Every shade and texture of ochre, crimson, maroon, rust and slate could be found on the rock walls; the valleys between them filled with soft grey gums, shining emerald shrubs and the pale-green fuzz of spinifex. Hazy purple clouds puffed slowly through the sky above. With mobs of shy, shimmering grey euro wallaroos (similar to kangaroos, but smaller) and a semi-permanent, silvery creek completing the scene, the overall impression was of a psychedelic otherworld.

Surely, if Uluru is the Cinderella of the outback, then this is Alice’s Wonderland.

Unlike her famous sister, there is virtually no man-made imposition to be seen at Kata Tjuta: no boardwalks, no handrails, almost no signage. This makes it easier to picture how the Anangu’s lived before European settlement, even though little is known about Kata Tjuta’s place in indigenous life.

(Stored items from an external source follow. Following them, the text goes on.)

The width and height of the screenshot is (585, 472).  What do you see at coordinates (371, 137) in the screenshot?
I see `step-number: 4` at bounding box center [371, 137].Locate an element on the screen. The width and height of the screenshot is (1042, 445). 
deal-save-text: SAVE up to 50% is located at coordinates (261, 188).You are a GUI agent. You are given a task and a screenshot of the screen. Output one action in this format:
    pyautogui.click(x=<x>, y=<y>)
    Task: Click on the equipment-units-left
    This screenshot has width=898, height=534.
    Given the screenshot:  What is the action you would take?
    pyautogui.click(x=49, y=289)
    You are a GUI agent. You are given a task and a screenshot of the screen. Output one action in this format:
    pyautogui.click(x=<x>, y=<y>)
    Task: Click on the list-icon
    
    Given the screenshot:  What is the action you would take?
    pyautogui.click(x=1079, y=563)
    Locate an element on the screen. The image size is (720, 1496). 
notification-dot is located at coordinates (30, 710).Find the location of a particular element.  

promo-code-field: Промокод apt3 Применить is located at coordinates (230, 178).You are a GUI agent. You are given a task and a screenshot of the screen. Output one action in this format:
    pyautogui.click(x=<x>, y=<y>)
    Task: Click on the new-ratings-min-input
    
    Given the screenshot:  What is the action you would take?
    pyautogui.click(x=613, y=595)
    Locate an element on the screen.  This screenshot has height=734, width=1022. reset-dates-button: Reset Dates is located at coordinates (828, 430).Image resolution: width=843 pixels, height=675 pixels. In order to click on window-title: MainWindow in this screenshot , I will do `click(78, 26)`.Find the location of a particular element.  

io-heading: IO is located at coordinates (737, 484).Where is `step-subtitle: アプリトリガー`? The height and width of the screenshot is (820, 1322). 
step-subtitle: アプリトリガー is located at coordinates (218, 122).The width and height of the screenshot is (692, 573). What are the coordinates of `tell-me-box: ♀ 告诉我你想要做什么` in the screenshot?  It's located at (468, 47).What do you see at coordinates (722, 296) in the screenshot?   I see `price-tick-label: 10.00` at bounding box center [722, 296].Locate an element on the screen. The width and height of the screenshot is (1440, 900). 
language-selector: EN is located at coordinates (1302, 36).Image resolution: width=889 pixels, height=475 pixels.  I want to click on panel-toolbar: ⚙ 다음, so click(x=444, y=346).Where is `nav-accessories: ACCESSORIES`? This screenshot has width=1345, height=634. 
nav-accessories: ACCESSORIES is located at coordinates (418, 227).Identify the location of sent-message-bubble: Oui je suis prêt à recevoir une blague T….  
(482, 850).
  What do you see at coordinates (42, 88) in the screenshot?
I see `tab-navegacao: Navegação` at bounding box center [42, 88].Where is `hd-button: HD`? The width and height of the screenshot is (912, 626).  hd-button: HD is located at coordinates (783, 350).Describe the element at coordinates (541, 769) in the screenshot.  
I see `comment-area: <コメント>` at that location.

“It’s not for us to know,” confirmed Jennie Nowell, a visitor service officer at Uluru-Kata Tjuta National Park. “But we’re talking about one of the oldest living cultures in the world, so I think we have an obligation to be mindful and respectful of their decision to share, or not share, their knowledge.”

I took a moment to look at the dove-grey tree trunks, the smoky blue shimmer of the gum leaves, the gentle, silent majesty of the domes above us.

"It's very different to Uluru, in every aspect," Nowell reflected. "I always tell people when they visit to just stop and take a moment to look at what's around them – no walking, no taking photos, no moving around. It's very special. There's no denying that Kata Tjuta is a one off."

CORRECTION: A previous version of this article incorrectly stated the direction of Kata Tjuta in relation to Uluru. This has been fixed.